Muslims in US fear deportation

Published January 6, 2003

SAN FRANCISCO, Jan 5: With a registration deadline less than a week away, Muslim immigrants in the Silicon Valley are worried that visitors from Afghanistan, Lebanon and 11 other countries may not register as part of a new US security programme because they fear detention or deportation.

The Immigration and Naturalization Service (INS) took hundreds of men from five Middle Eastern countries - Iran, Iraq, Libya, Sudan, and Syria - into custody after the first registration deadline last month, primarily for overstaying their visas or registering late.

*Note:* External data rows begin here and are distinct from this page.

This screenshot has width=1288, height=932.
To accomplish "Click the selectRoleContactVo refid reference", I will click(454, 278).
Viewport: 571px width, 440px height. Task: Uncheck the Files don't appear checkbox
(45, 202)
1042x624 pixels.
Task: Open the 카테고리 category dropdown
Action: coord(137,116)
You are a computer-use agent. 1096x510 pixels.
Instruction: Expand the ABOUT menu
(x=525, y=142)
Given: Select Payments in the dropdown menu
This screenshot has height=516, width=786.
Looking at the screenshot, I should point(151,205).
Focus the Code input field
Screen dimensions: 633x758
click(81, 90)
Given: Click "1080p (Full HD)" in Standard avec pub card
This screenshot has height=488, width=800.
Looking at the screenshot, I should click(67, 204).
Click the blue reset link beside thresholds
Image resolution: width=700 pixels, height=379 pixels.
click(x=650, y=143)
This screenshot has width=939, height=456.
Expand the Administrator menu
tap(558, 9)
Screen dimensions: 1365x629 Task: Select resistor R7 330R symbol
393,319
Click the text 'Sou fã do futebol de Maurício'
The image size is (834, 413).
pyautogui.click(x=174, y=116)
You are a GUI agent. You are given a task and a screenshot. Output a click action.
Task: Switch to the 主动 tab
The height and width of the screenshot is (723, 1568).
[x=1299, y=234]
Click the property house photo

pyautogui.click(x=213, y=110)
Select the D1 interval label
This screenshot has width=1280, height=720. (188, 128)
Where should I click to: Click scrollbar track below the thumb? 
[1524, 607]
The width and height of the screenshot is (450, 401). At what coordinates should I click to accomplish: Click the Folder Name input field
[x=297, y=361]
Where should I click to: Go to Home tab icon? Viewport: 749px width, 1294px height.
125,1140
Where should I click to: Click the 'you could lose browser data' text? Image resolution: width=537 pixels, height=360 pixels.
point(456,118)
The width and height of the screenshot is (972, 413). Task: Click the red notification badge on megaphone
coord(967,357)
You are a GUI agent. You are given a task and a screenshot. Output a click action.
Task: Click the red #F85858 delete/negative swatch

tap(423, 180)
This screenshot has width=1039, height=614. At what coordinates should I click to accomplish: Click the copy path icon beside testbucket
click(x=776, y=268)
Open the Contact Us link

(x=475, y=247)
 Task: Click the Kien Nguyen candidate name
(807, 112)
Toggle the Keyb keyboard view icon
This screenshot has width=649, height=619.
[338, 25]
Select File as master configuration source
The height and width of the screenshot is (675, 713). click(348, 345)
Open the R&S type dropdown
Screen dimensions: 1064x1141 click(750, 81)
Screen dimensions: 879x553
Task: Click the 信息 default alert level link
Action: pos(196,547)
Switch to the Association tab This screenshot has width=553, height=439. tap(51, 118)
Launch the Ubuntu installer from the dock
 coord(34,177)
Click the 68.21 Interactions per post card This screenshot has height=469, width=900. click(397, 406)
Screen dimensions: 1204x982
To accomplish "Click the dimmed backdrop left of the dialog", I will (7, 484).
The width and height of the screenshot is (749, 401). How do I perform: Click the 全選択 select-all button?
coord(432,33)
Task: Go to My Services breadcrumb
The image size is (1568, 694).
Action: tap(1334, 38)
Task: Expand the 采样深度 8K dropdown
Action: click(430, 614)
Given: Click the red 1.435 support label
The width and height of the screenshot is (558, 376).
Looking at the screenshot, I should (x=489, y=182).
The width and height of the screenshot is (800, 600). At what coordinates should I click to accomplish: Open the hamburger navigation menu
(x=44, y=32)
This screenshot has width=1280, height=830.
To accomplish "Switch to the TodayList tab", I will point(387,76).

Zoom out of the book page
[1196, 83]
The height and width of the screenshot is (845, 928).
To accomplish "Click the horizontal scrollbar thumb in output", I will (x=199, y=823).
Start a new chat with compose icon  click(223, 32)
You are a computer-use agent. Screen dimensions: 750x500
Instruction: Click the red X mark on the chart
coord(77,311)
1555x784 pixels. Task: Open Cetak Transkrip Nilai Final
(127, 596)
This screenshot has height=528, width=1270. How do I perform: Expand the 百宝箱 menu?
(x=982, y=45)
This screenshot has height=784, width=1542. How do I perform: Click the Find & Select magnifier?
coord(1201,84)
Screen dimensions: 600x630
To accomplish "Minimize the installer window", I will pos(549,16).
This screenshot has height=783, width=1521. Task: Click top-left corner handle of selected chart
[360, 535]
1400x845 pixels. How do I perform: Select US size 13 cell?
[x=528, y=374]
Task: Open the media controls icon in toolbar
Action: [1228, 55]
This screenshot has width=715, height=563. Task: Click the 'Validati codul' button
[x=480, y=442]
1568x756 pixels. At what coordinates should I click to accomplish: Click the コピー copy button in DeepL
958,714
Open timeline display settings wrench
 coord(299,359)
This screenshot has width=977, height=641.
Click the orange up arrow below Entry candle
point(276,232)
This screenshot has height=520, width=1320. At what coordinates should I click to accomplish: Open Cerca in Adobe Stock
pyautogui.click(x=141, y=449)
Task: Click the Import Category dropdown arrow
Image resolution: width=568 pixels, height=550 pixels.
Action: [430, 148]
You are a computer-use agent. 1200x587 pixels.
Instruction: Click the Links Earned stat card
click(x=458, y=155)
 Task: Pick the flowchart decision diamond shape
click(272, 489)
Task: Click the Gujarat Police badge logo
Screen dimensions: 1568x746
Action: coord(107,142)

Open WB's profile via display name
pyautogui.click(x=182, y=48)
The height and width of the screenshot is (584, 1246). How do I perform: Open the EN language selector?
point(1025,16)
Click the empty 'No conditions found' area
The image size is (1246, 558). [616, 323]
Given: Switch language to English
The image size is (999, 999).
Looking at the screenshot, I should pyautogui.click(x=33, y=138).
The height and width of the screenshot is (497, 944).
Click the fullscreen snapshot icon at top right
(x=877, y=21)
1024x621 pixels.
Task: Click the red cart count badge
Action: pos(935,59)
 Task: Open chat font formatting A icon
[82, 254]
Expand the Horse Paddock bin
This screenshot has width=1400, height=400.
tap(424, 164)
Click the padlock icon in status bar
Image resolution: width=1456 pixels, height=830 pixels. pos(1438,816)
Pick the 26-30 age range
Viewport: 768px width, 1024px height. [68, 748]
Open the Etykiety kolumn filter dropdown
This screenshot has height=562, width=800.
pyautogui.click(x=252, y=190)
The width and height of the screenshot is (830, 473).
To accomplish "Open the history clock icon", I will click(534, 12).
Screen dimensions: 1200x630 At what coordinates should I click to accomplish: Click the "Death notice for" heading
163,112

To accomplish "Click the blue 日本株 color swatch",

These infractions rarely resulted in detention before Sept 11, 2001.

Those under detention include 25 people from the Silicon Valley.

Silicon Valley immigrant-advocacy groups say that even visitors who are here legally on valid visas are nervous about the registration process and a Jan 10 deadline, which applies to male visitors from 13 countries - Afghanistan, Algeria, Bahrain, Eritrea, Lebanon, Morocco, North Korea, Oman, Qatar, Somalia, Tunisia, United Arab Emirates and Yemen.

Pakistani and Saudi nationals are required to register between Jan 13 and Feb 21. Fearing more detentions, immigrant-advocacy groups hastily set up a legal clinic in San Francisco this weekend.

Beginning on Monday, a civil rights group will track how many register and how many are detained. A protest outside the INS office in San Francisco is scheduled for Jan 10.